**Task brief**
In the barbershop article, retype the passage starting at "Not long after, Dishell" and ending at "while they wait.".

While driving through L.A.’s famed Beverly Hills a few years ago, LMU alumnus and budding entrepreneur Adam Dishell [MBA ’03] spotted a “for lease” sign in a store-front window and thought, “We’ve got to find something to put there.”
Not long after, Dishell got a call from his friend Bill Sanders [CBA ’88]. “I was in New Orleans and got a shave at this old barbershop, and no one is doing this [in L.A.],” Sanders told his friend. “What do you think?”
Dishell’s response: “I know just the place!”
The two decided either there could be a huge market opportunity for the type of establishment they had in mind – or it wasn’t going to work. “Luckily, it was the former,” Dishell says.
The collaboration resulted in the “The Shave,” a men’s luxury barber, shave and retail shop. At the “upscale barbershop with an old-school vibe,” men can get everything from the traditional shave and haircut, to the less-expected “uni-brow surgery.” Clients can listen to Frank Sinatra, watch ESPN or even enjoy a cocktail while they wait.
The Shave attracts a diverse clientele, including some famous faces. Among those who have been spotted there are Al Pacino, Ben Affleck, and Jessica Alba and Cash Warren.

**Collected data entries**
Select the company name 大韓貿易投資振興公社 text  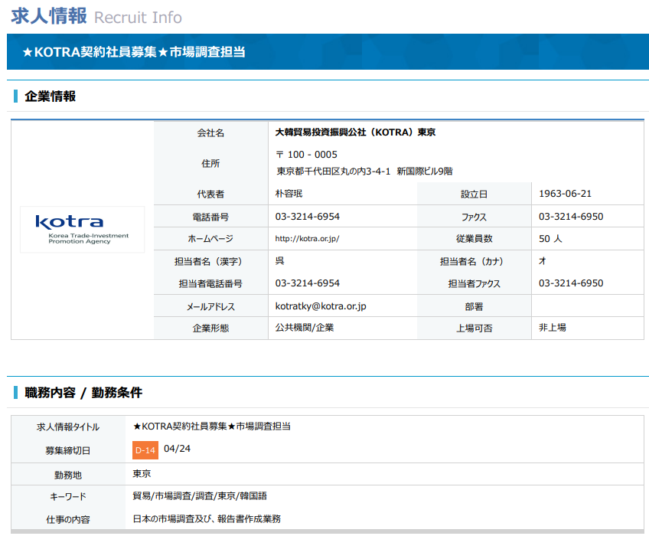356,132
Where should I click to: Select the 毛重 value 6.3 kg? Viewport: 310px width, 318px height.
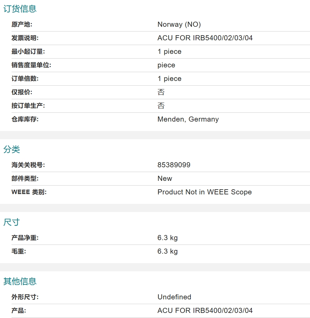[x=168, y=252]
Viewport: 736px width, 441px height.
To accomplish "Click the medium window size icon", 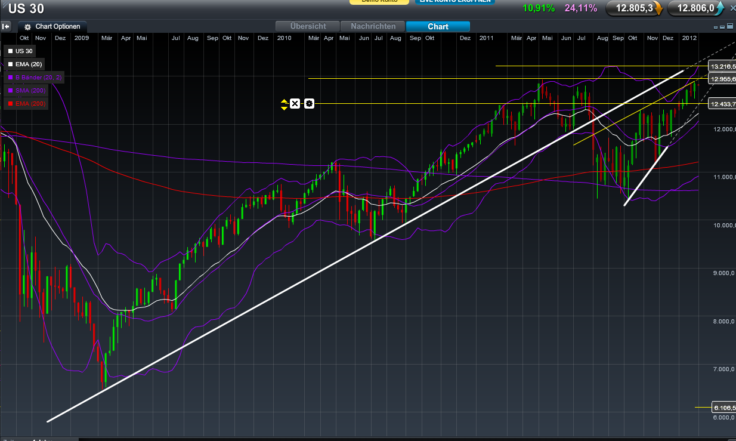I will (x=722, y=27).
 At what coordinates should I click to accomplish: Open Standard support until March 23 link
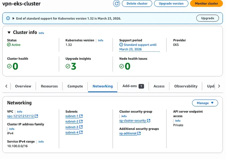point(139,47)
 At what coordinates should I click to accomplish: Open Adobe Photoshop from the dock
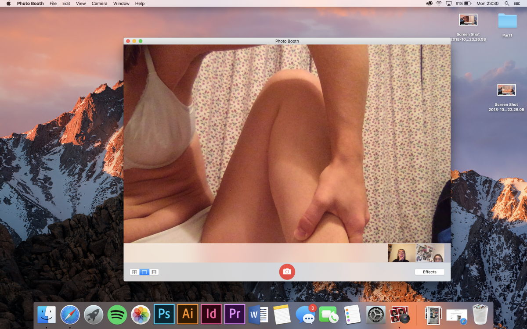tap(164, 315)
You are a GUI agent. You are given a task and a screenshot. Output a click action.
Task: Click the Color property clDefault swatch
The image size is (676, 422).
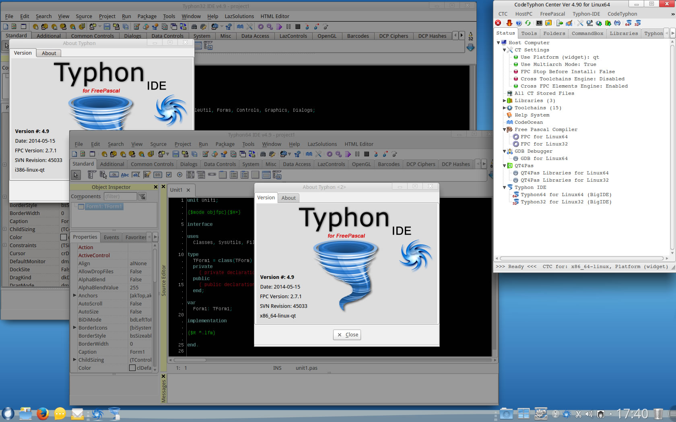(132, 368)
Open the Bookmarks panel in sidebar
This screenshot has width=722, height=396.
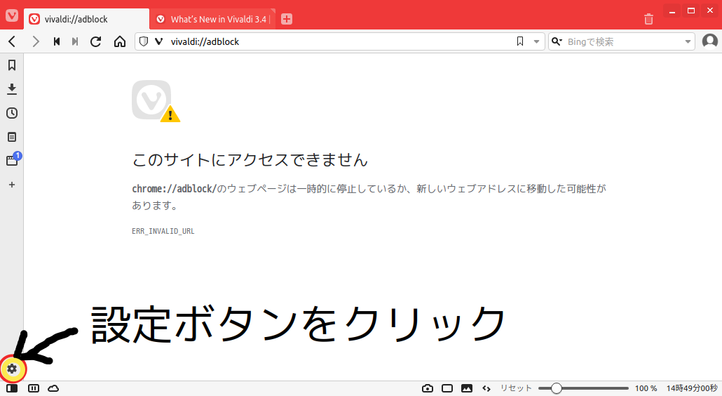[x=12, y=65]
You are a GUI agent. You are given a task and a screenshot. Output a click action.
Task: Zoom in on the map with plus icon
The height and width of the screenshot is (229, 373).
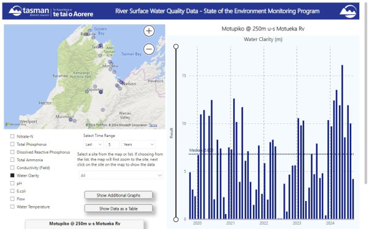coord(149,31)
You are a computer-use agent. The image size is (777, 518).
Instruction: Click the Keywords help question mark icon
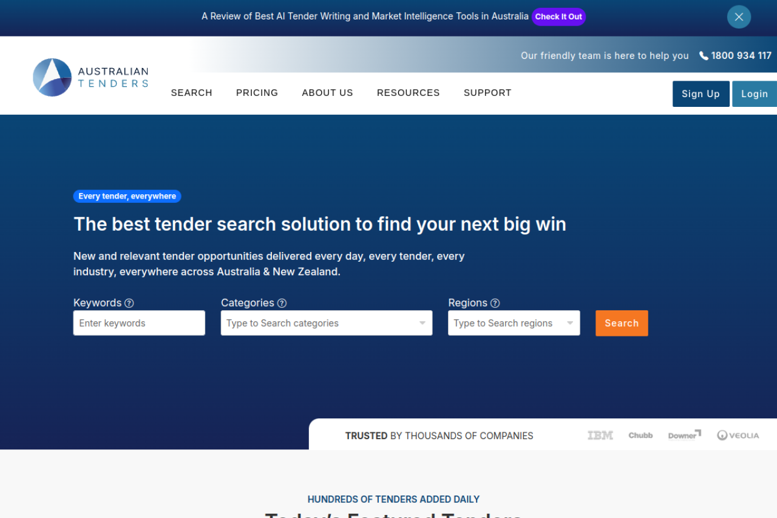point(129,303)
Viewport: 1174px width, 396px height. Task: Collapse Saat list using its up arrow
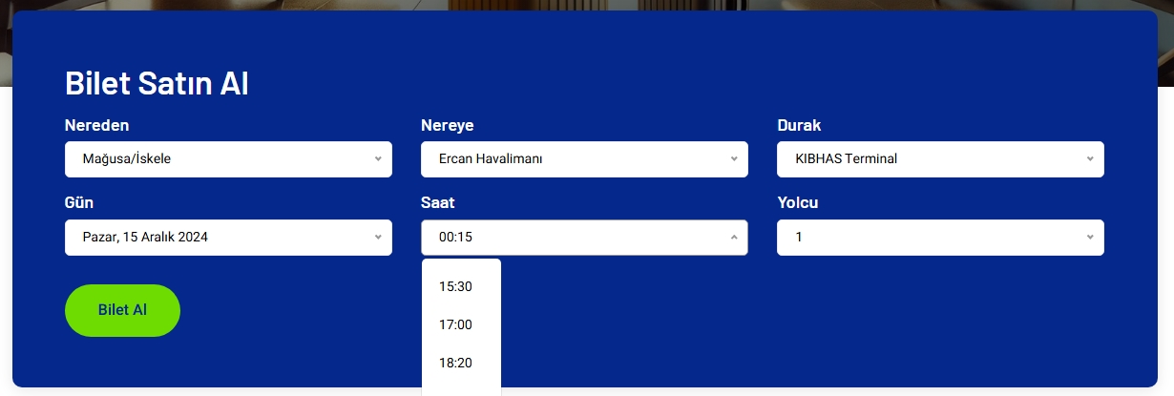point(734,238)

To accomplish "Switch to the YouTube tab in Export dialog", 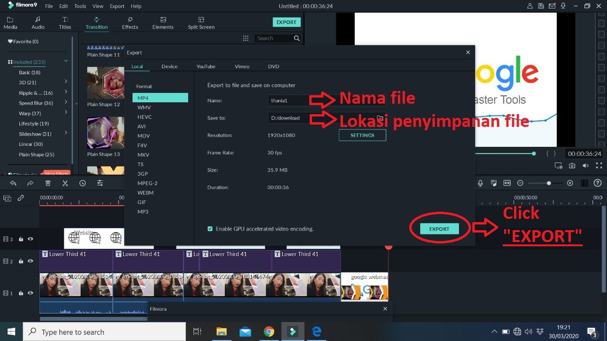I will pos(206,66).
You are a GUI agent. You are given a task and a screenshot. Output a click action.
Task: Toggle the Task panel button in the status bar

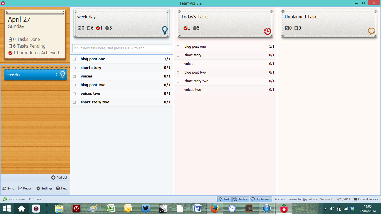point(224,199)
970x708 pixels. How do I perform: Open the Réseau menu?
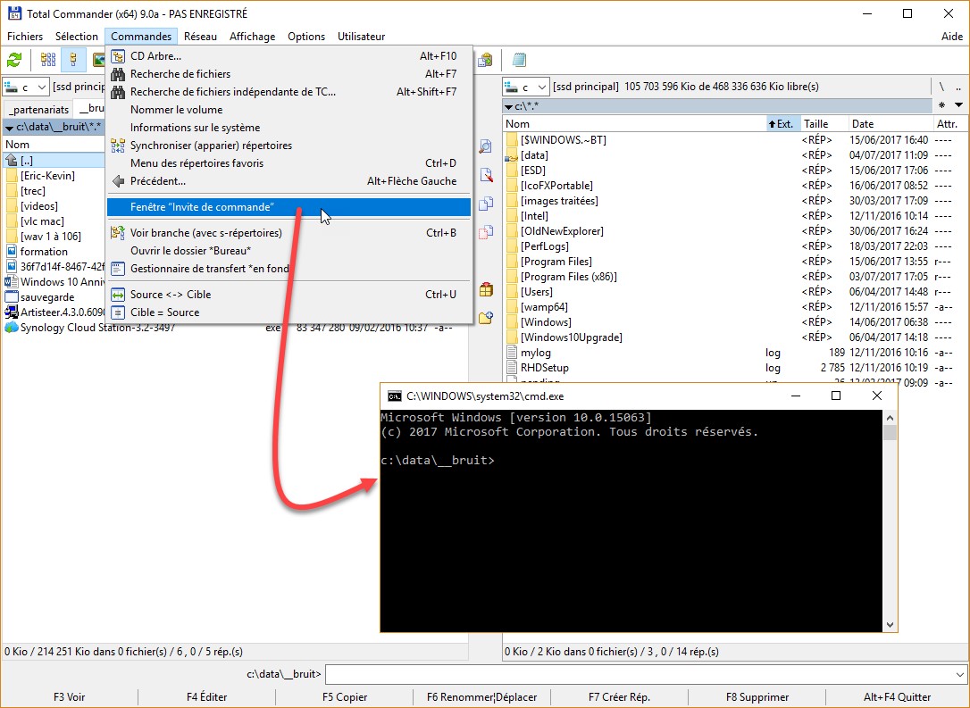tap(200, 37)
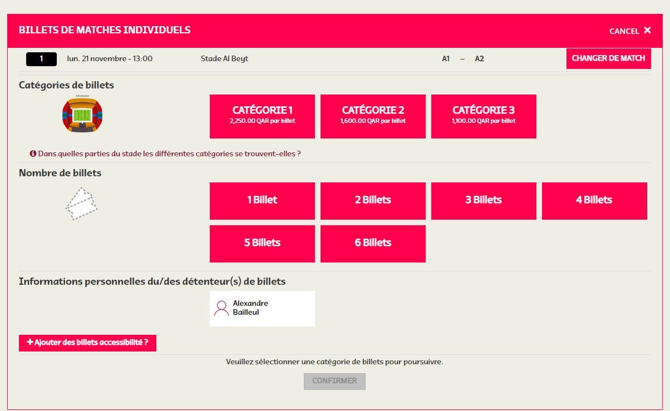The image size is (670, 411).
Task: Close the dialog with the X icon
Action: (x=647, y=31)
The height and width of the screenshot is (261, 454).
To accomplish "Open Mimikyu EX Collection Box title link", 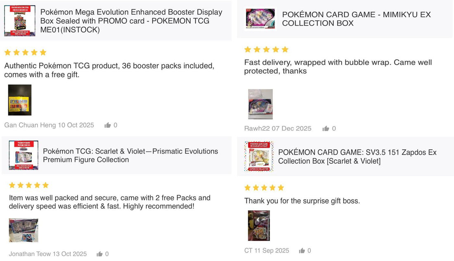I will [357, 19].
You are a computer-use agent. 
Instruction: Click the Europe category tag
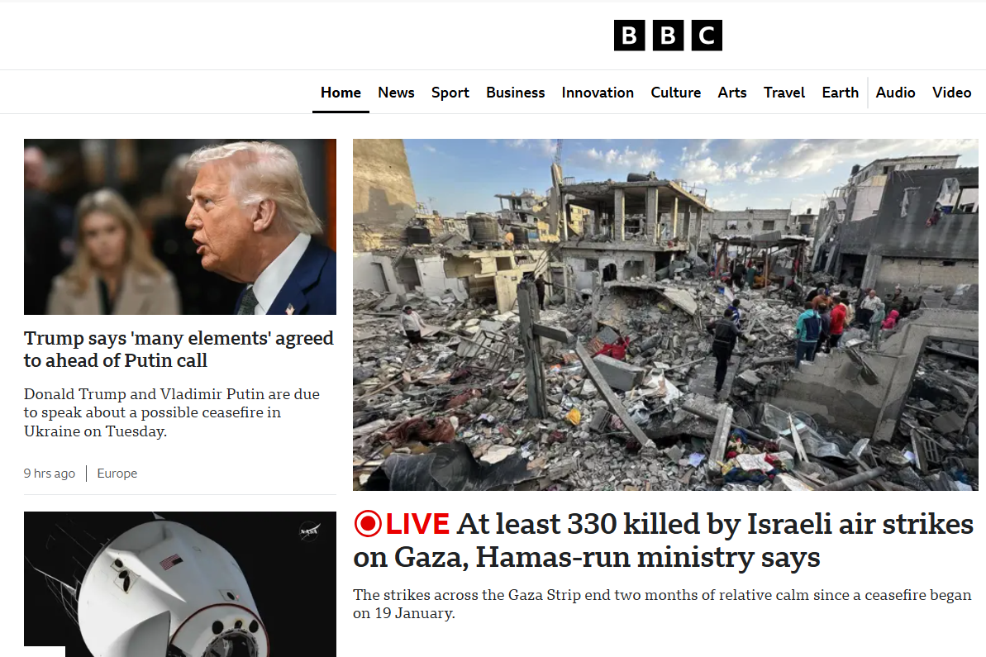pos(117,474)
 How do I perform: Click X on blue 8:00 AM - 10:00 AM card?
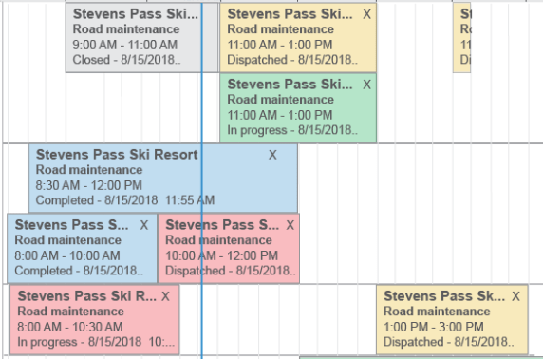(x=144, y=225)
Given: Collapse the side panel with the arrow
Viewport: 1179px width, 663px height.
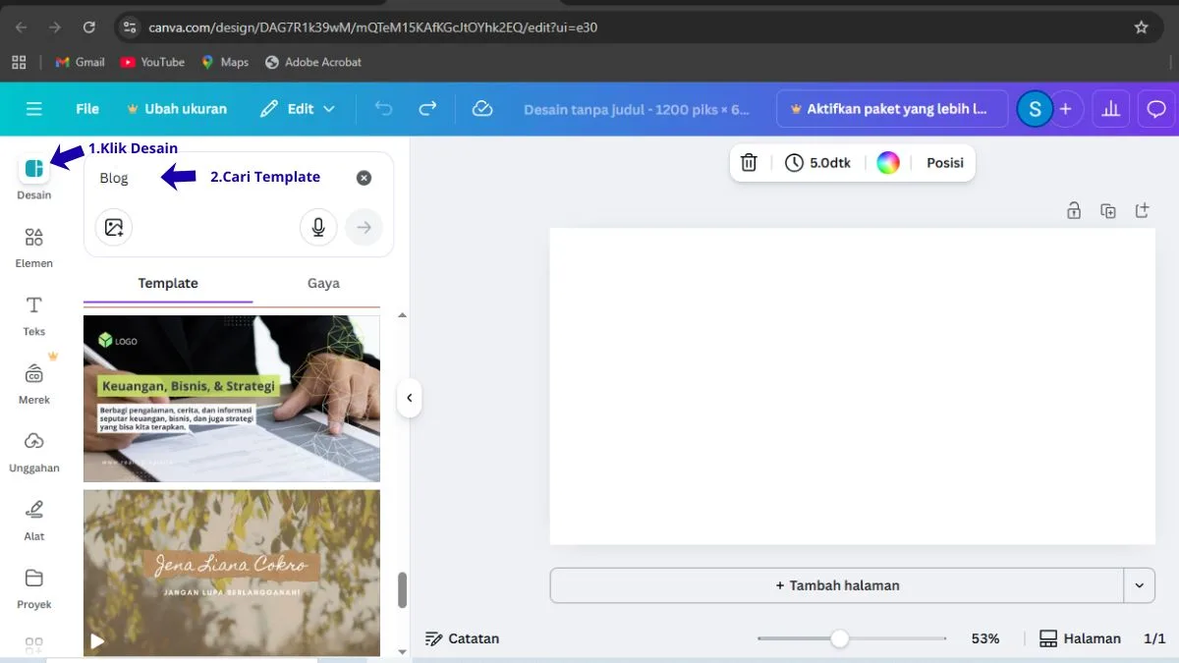Looking at the screenshot, I should [x=409, y=399].
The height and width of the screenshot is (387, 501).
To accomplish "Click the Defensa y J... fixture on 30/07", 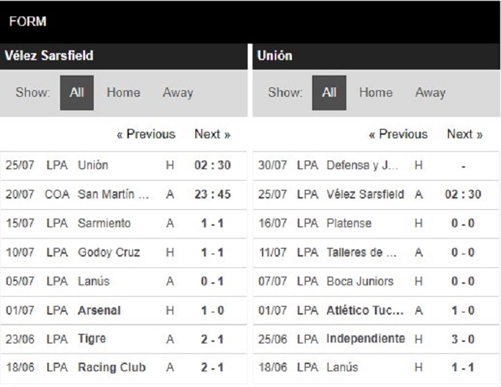I will [x=376, y=166].
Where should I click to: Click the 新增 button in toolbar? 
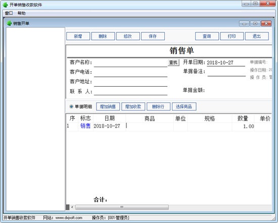[78, 36]

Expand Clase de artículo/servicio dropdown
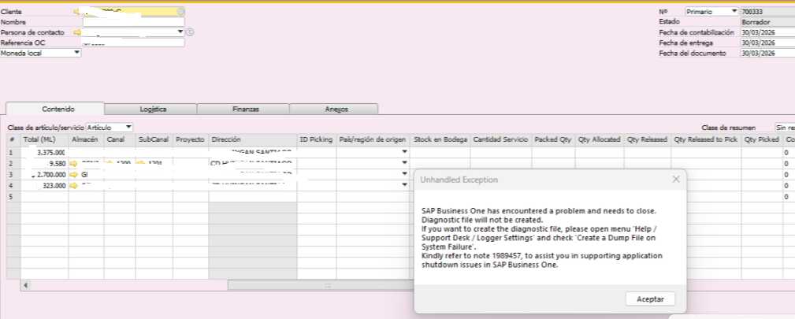coord(128,127)
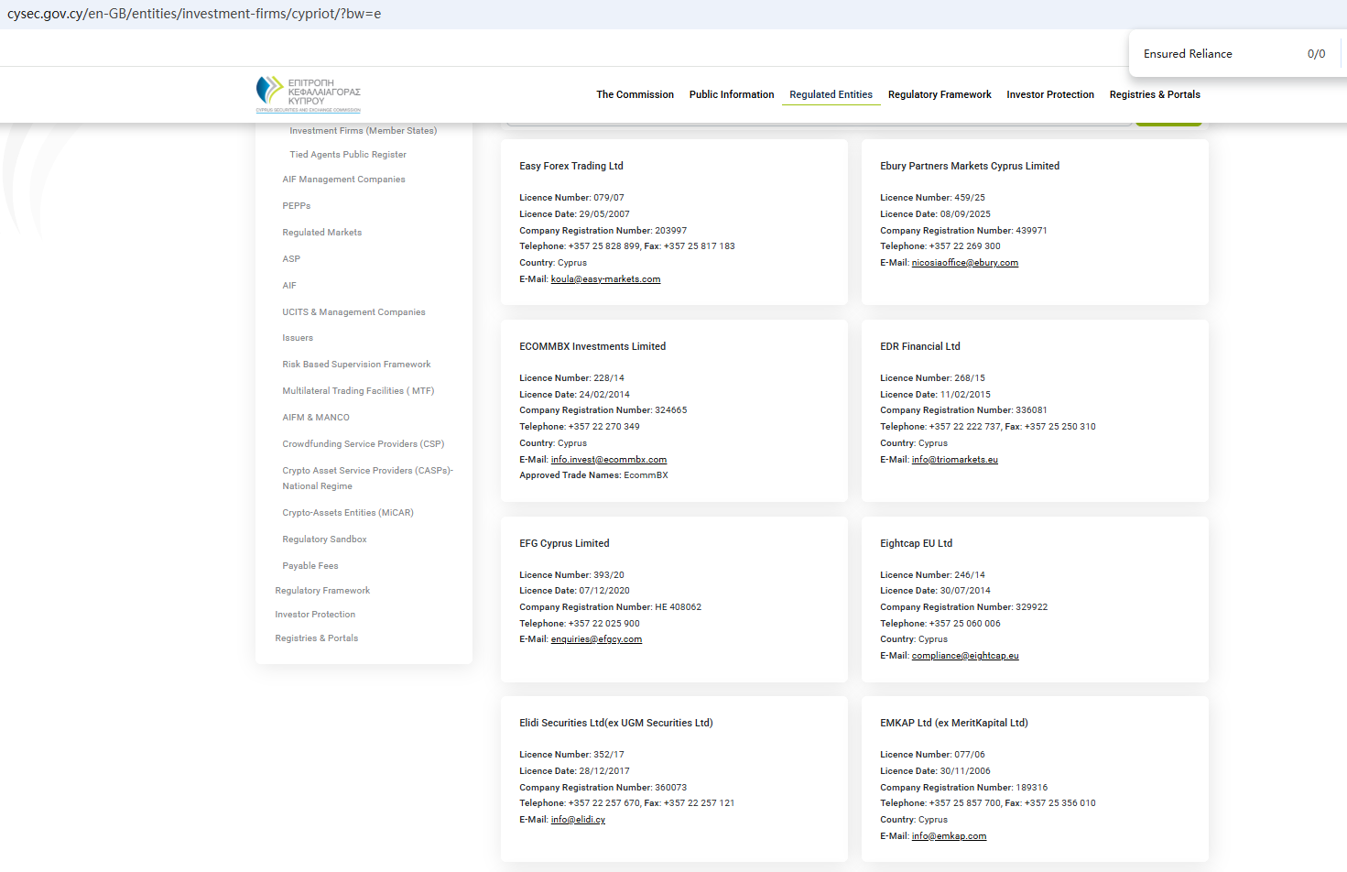This screenshot has width=1347, height=872.
Task: Open Payable Fees sidebar item
Action: tap(310, 566)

**Response area**
Not long after, Dishell got a call from his friend Bill Sanders [CBA ’88]. “I was in New Orleans and got a shave at this old barbershop, and no one is doing this [in L.A.],” Sanders told his friend. “What do you think?”
Dishell’s response: “I know just the place!”
The two decided either there could be a huge market opportunity for the type of establishment they had in mind – or it wasn’t going to work. “Luckily, it was the former,” Dishell says.
The collaboration resulted in the “The Shave,” a men’s luxury barber, shave and retail shop. At the “upscale barbershop with an old-school vibe,” men can get everything from the traditional shave and haircut, to the less-expected “uni-brow surgery.” Clients can listen to Frank Sinatra, watch ESPN or even enjoy a cocktail while they wait.